For FCV animals were culled by cervical dislocation and 300 µm coronal slices were prepared for analysis in ice-cold artificial cerebrospinal fluid (aCSF). Samples were maintained in aCSF saturated with 95% O2/5% CO2 and analyzed through probing of the dorsal or ventral striatum with a carbon fibre microelectrode. Electrical stimuli were single pulses, repeated at intervals of 2.5 min, delivered at 0.6 mA, for 200 µsec12. Data were acquired and analyzed with Axoscope 11.0 (Molecular Devices).

Western blotting

Dissected brain regions were lysed in RIPA buffer (SDS-polyacrylamide gel electrophoresis (PAGE)) or non-denaturing lysis buffer (native PAGE). For immunoblot analysis, 10 μg of total protein per lane was loaded on 4–15% gels (Bio-Rad) and blotted onto polyvinylidene difluoride membranes (Bio-Rad). For SDS-insoluble 0.5 μg of total protein was loaded. Blotted samples were probed with antibodies against α-syn (MJFR1 Abcam), PGC1α (Santa Cruz Biotechnologies sc-13067), Lamp2A (Abcam, ab18528) and Lamp1 (Abcam, ab24170), all 1:1000. After ON incubation with primary antibody at 4 °C blots were washed in TBS-T and incubated in secondary horseradish peroxidase antibody (Bio-Rad, 1:5000) for 1–2 h at room temperature. Blots were analyzed with enhanced chemiluminescence reagents (Millipore) in a Chemidoc (Bio-rad). Beta-actin was used as a loading control. Uncropped blots are available in the Source Data File.

Statistical analysis

Statistical analyses was performed with GraphPad Prism 6.0 (GraphPad Software). Two-way analysis of variance (ANOVA), one-way ANOVA, t-test, and Mann–Whitney U-tests were used as required (specified in figure legends). In all analyses, statistical significance was set at p < 0.05. Unless otherwise stated, all error bars depict SEM. For ANOVA analysis, F is expressed as F (degrees of freedom, degree of freedom error) = x.

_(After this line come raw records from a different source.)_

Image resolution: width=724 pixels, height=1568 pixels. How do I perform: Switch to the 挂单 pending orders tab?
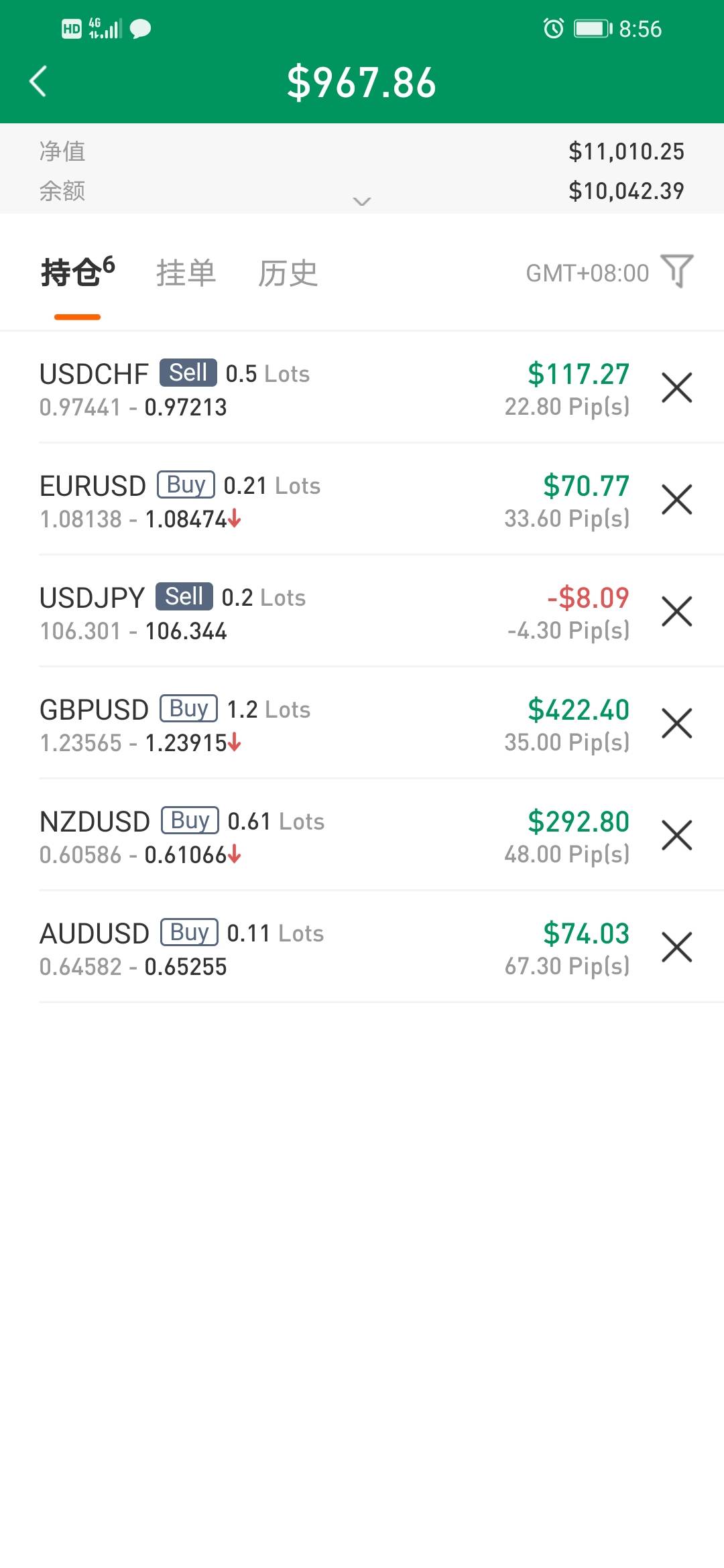pyautogui.click(x=186, y=273)
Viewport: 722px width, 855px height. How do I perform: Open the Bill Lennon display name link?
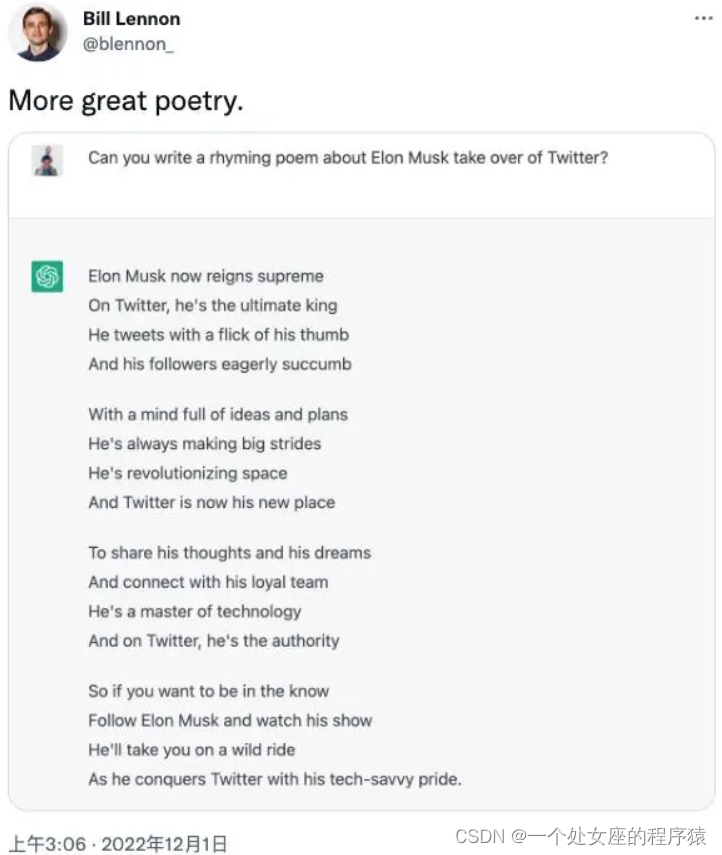[131, 20]
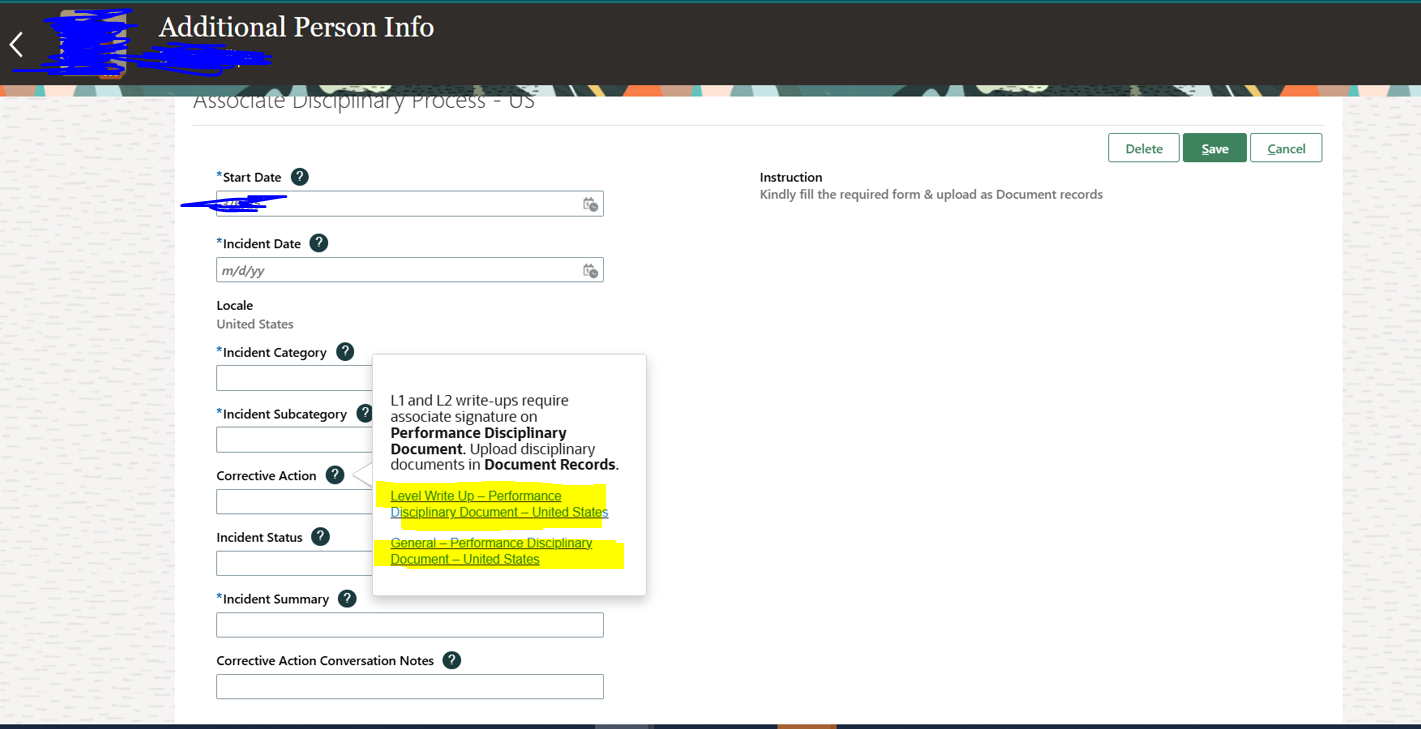This screenshot has width=1421, height=729.
Task: Open the Incident Status help icon
Action: coord(319,536)
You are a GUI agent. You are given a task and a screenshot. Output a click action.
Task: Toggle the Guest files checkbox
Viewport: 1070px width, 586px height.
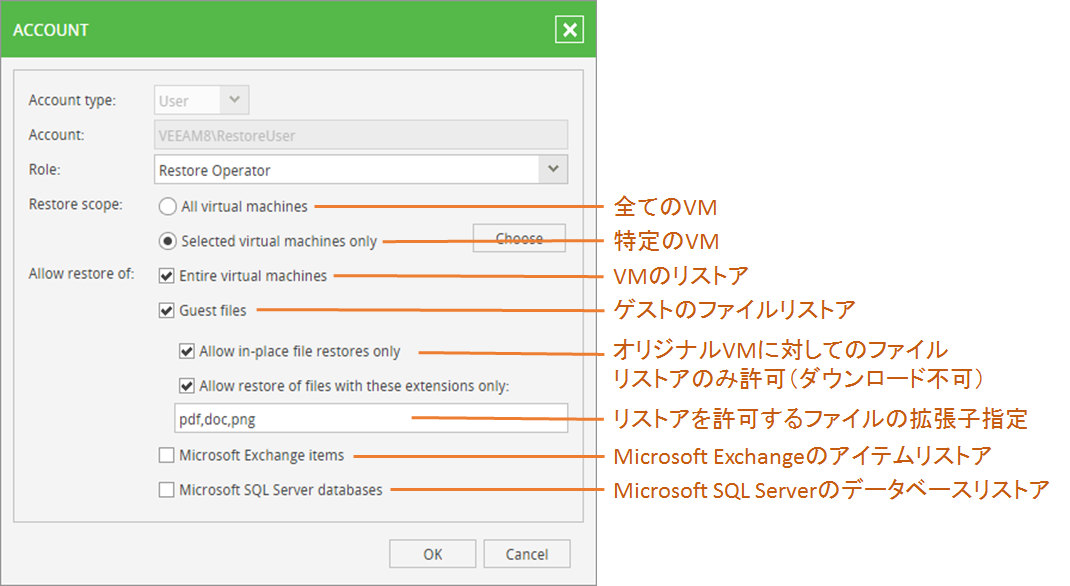(166, 310)
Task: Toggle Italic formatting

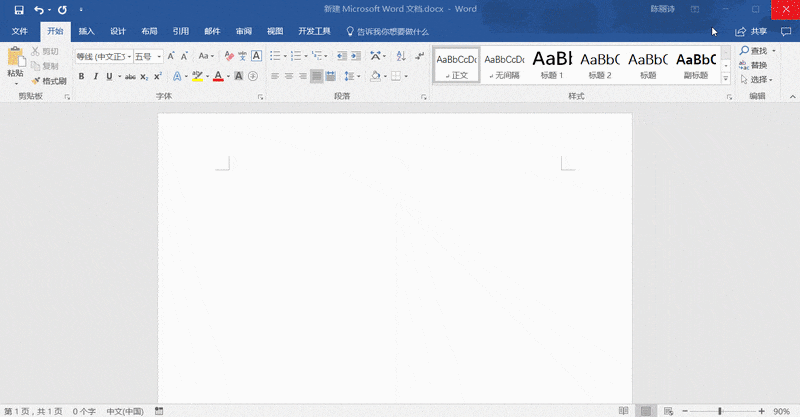Action: coord(96,76)

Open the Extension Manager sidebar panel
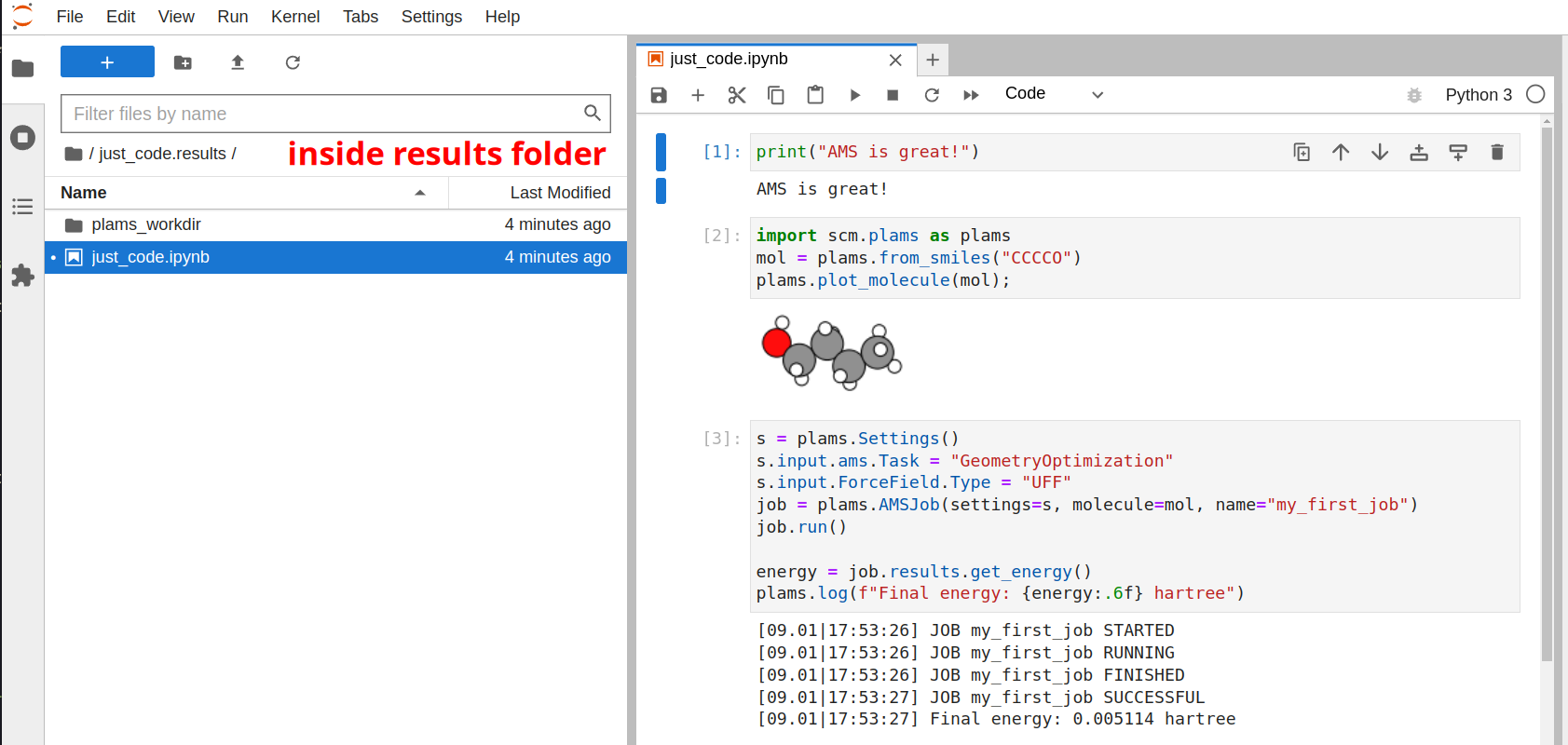tap(22, 276)
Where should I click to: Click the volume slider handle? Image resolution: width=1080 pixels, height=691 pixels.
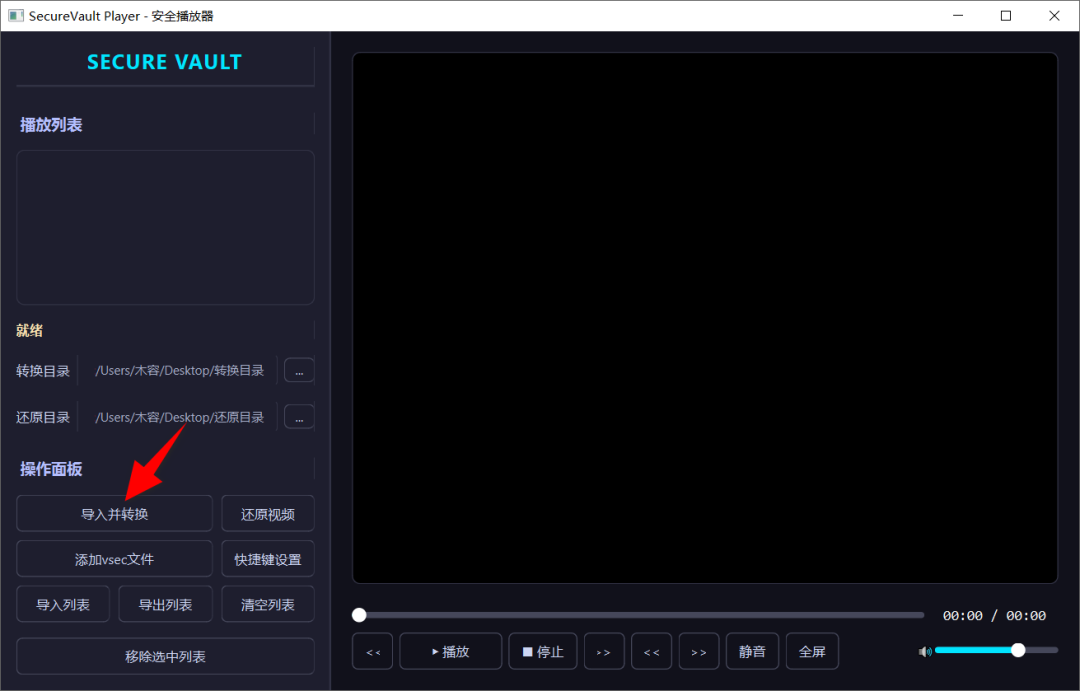1018,650
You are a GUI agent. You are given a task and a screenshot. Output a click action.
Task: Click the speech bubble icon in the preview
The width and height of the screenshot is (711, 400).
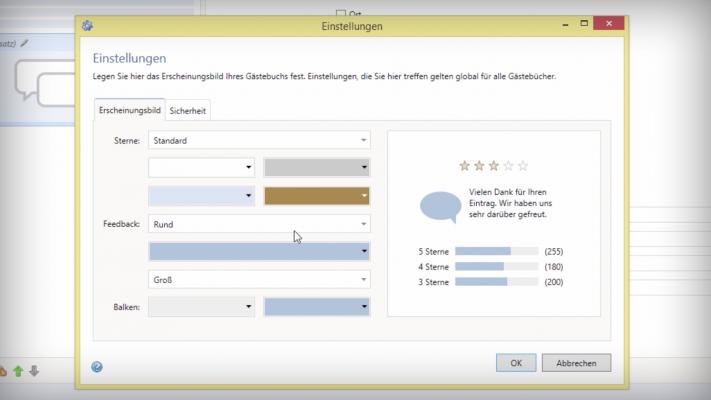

In silico modeling of CLR01 pharmacokinetics

Supplementary Methods detailing the in silico modeling of the pharmacokinetics of CLR01 are available. The code for the model is available upon request.

Reporting summary

Further information on experimental design is available in the Nature Research Reporting Summary linked to this paper.